だが、こう見えて俺はレベルアップをした。今の幸三が言葉通り【迷惑という意味で困っている】とは、さすがに思わないぞ。……た、たぶん。
ちょっぴり、嬉しい。そういう意味合いで『どうしていいのか分からない』という、嬉し恥ずかし甘酸っぱしな困惑。……そういう意味なのだろう、幸三よ?
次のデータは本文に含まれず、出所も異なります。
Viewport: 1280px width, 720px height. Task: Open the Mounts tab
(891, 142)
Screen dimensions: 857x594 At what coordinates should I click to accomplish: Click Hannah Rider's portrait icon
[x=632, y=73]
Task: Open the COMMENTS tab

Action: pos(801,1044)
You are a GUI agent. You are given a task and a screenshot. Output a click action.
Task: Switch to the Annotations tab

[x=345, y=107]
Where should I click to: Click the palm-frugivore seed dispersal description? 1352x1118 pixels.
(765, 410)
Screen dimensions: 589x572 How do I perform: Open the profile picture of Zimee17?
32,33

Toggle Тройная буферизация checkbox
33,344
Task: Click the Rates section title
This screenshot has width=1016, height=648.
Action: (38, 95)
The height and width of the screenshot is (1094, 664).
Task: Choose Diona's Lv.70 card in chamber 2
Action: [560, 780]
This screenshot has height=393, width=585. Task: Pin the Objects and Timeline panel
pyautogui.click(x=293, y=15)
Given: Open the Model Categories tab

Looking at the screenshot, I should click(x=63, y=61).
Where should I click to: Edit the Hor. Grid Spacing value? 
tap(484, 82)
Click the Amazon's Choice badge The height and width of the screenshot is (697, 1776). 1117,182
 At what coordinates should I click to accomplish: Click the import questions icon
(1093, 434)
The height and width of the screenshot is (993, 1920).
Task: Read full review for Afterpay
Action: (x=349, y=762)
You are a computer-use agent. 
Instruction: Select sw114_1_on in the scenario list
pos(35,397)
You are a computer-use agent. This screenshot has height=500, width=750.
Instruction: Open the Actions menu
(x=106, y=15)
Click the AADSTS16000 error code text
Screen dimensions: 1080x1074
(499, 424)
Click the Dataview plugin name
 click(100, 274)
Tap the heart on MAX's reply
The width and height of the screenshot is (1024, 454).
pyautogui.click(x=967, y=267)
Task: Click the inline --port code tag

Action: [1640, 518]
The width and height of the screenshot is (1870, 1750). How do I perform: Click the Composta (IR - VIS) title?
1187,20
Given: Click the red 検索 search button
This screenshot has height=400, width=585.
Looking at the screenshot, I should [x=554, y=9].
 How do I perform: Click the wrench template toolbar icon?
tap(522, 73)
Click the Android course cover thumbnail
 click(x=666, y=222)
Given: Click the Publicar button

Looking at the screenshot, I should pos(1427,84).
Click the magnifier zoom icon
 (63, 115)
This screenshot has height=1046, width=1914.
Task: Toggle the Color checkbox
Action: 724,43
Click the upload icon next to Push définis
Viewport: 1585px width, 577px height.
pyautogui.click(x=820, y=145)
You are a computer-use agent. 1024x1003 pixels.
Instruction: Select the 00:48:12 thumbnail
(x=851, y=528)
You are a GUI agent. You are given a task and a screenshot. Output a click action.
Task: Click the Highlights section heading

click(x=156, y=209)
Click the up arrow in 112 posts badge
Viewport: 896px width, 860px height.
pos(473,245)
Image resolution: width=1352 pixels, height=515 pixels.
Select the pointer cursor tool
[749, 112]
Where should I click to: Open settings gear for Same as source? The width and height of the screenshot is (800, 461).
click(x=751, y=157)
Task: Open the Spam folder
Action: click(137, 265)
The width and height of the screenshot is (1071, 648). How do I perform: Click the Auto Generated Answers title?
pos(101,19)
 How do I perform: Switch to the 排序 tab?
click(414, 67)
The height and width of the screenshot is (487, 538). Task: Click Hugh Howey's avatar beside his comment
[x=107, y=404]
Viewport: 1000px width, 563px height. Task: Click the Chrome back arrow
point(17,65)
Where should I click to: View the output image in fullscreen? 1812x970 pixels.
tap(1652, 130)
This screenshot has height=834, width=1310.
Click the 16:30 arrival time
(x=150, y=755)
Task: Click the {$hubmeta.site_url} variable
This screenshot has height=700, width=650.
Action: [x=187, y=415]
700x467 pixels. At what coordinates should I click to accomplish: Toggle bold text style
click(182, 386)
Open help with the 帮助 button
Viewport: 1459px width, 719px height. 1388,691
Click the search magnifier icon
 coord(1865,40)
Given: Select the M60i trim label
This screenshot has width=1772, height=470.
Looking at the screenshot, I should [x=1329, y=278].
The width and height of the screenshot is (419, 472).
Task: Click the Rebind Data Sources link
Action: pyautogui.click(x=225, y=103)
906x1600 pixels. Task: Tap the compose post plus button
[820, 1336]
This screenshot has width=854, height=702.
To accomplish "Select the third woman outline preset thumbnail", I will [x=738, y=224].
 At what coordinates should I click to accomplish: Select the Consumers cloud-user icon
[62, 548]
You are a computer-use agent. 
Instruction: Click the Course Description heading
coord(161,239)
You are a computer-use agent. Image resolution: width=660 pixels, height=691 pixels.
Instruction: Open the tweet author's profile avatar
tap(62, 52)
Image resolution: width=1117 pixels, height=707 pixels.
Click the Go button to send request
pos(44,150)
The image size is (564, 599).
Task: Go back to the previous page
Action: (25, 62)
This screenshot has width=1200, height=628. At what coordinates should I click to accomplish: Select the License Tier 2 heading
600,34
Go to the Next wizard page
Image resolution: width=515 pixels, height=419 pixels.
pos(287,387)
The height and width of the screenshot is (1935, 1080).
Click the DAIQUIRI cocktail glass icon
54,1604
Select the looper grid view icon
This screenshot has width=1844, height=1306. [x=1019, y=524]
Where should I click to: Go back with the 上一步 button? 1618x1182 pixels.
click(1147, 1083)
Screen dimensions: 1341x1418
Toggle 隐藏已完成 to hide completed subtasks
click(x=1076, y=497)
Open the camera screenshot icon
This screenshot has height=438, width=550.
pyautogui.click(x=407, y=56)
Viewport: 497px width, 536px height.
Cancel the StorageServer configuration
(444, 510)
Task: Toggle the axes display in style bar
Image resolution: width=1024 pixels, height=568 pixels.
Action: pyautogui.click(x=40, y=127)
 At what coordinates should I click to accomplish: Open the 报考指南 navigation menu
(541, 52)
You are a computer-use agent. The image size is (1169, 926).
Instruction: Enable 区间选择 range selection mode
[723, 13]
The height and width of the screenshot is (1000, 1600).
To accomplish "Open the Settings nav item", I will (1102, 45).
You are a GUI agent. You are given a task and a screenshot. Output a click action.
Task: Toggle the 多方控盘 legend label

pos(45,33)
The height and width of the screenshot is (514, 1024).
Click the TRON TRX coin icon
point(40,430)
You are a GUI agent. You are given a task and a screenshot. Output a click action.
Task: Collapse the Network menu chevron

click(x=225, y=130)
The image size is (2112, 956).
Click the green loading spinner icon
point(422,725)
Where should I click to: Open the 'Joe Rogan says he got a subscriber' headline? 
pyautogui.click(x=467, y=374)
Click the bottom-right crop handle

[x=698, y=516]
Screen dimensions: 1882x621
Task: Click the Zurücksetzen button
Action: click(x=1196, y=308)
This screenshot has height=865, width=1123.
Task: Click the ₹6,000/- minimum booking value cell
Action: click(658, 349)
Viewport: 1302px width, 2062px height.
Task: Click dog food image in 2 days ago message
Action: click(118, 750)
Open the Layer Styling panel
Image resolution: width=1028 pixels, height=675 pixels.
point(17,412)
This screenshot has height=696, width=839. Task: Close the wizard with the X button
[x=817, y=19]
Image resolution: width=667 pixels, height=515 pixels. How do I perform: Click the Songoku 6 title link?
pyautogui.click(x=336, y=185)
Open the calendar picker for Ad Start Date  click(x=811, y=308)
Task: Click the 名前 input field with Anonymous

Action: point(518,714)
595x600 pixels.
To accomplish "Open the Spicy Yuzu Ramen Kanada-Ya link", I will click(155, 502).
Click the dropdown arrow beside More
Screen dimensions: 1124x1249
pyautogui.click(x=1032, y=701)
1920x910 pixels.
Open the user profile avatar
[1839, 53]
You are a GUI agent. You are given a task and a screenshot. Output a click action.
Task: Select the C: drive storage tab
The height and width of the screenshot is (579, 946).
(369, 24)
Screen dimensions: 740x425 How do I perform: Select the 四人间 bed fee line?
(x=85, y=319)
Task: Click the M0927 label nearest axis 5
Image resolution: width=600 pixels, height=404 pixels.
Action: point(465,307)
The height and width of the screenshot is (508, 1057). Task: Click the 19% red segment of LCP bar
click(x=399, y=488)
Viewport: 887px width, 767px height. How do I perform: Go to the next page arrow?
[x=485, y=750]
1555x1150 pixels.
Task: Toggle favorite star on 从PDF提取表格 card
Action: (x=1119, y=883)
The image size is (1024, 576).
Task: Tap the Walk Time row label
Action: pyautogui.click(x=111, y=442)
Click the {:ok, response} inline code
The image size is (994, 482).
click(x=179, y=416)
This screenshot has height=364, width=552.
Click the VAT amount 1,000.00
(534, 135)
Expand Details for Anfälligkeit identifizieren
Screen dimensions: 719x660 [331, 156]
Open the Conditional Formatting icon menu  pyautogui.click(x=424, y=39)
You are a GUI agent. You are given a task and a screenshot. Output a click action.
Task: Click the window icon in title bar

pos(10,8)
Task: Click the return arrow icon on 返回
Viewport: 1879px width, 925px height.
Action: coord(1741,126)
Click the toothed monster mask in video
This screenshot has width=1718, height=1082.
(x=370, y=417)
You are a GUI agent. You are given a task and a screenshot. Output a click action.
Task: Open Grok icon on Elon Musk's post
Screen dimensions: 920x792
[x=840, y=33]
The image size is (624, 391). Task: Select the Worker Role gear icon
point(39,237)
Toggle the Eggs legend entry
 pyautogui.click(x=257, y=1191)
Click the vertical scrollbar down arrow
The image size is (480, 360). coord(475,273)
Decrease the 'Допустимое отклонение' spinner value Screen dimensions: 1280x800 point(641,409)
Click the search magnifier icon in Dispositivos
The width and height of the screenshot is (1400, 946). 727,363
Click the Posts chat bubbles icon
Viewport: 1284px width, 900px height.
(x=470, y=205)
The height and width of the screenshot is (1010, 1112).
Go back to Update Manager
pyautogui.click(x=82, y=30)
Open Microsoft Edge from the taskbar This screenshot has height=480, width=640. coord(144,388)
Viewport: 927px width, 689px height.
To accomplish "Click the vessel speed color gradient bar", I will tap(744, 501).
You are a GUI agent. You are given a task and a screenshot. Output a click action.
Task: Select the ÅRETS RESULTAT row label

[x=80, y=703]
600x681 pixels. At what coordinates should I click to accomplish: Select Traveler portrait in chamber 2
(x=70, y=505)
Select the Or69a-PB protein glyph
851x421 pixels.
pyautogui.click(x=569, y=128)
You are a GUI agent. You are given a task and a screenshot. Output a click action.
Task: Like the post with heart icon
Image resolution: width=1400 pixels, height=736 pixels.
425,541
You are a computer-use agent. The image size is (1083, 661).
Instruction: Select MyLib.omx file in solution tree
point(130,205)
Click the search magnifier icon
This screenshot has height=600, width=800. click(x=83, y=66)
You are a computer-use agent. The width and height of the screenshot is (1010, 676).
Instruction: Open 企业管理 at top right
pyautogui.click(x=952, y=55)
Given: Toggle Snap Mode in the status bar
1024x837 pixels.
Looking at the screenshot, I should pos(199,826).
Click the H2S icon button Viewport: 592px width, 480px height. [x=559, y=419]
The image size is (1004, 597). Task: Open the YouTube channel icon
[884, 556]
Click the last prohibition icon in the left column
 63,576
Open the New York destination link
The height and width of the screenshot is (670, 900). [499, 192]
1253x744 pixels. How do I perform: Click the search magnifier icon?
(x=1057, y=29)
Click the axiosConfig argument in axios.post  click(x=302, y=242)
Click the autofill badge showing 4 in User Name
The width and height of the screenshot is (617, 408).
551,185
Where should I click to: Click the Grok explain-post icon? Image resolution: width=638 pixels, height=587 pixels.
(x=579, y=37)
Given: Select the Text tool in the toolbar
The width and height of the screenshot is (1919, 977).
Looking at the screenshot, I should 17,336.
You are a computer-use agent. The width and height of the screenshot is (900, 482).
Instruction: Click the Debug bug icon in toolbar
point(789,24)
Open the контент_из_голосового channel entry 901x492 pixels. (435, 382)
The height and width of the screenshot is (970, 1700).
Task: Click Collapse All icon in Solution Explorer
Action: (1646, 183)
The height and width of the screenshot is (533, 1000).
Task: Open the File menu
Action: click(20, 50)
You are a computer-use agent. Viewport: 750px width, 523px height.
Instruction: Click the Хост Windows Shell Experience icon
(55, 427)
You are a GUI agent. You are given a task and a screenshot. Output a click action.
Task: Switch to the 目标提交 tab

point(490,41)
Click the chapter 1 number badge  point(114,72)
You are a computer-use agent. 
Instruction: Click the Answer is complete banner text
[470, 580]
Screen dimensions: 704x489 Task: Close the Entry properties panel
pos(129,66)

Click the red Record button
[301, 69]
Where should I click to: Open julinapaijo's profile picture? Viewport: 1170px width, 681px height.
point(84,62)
すると、後ろから俺たちの会話を聴いていた先輩が意外なことにも、口を開いた。
「だけど確かに、兎田君は乱暴者だよね。言葉遣いも荒いし、威圧的すぎる。あれじゃあ人を傷つけて当然だよ」
すると、意外や意外。
「なッ!」
幸三が、ガバッと顔を上げたではないか。
「いっ、いやいやっ! 確かに四葉サンは乱暴者ですけど、根はメッチャいい人なんですよ! 言葉遣いが荒いのも、威圧的なのも、ちゃんと『ダメですよ』って言えば改善してくれます! 人付き合いが苦手なだけで、根はホントにいい人なんです!」
顔を上げると同時に始まる、弁論大会。テーマは、兎田主任だ。
幸三の反論を受けて、先輩は椅子の背もたれにギッと体重を預けた。
「うぅん、そうかな? 僕は何度も蹴られたことがあるし、それを『駄目』って言ってきたけど、改善される気配はなかったよ? こうやって『兎田君』って呼ぶと怒るし、人の嫌がることばっかりするし……」
「確かにオレも物理的に上げて落とされたことがありますよ? けど、たぶん牛丸サンの注意の仕方が優しすぎたんですよ! もっとちゃんと、心から『ノー!』って言わないと四葉サンには分からないと言うか、改善する必要性を感じさせないとダメなんです! 四葉サンに押し付けるだけじゃなくて、寄り添わないと!」
「──つまり竹虎君からすると、兎田君は【きちんと対話をすれば、優しくて魅力的な人だって誰しもに伝わる素敵な人】ってことかな?」
「──そう言ってるじゃないですかッ! ……ハッ!」
くるりと、二人が俺を振り返る。
「……ねぇ、子日君。今の、聴いてた?」
先輩はそう言い、そっと手を上げて……。
「──僕、敗訴しちゃったっ」
「──勝訴しちゃったぁ~ッ!」
大満足の、ダブルピース。対する幸三は両手で顔を覆い、さめざめと泣き始めてしまったではないか。……なんだ、このテンション差は。
と言うか、さすが営業に行くだけはある。二人共、実体験をもとに説得力のあるプレゼンをしていたな。茶番だとは分かっていても、なんでか真剣に聞き入ってしまったぞ。これはシンプルに、見習おう。